軍用車両生産に追われて・・・
「軍需産業」という言葉から連想されるものは「戦争により金儲けをする人々」、武器を扱うことから「死の商人」といったものでしょうか。
ハーレーダビッドソンの歴史も、戦争とは切っても切り離せないものでした。
二度の世界大戦中、軍需バイクの生産に傾注しすぎてしまった結果、一般モデルの販売がおろそかになり、ユーザーから見放され、他社の猛攻をあび、低迷してしまったという過去があるのです。
サイドカー付きのハーレーに乗るアメリカの警察官といったビジュアルは日本人にとってもお馴染みですよね。
実際、アメリカ軍、市・郡の警察の多くがハーレーを採用し、オプションでサイドカーを付けていました。

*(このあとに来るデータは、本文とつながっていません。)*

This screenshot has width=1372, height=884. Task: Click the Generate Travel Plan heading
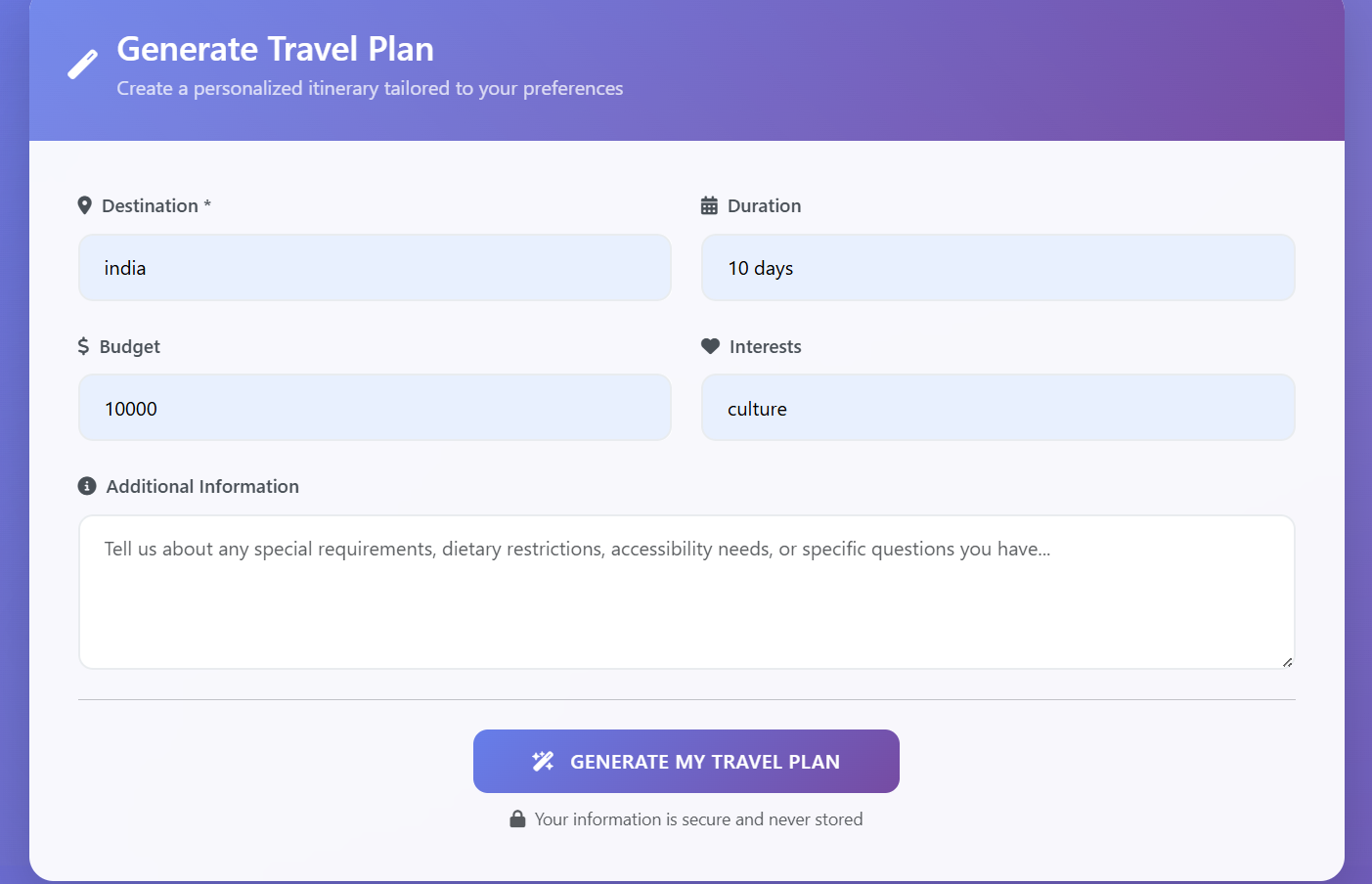click(275, 49)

最盛期には2500以上の市・郡警察がハーレーを採用していたそうです。
現在50州3006郡あるアメリカにおいてです。
まさに、圧倒的なシェアを誇っていたといっても過言ではありません。
そのようなアメリカにおいて、1914年開戦の第1次世界大戦、1939年開戦の第2次世界大戦において、陸上の移動手段であり戦闘活用もできるハーレーを採用しないはずはありませんでした。
ハーレーもまた、その期待に応えました。
もともと愛国心的乗り物とされていたバイクですから、国のため懸命に生産したに違いありません。
二度の大戦中に多額の利益をあげたハーレー。
一般市場をおろそかにし、戦後に苦汁をなめる結果とはなりましたが、戦場を走るハーレーは多くの兵士の心を助け、愛国心を呼び覚ましたであろうことも、また事実なのです。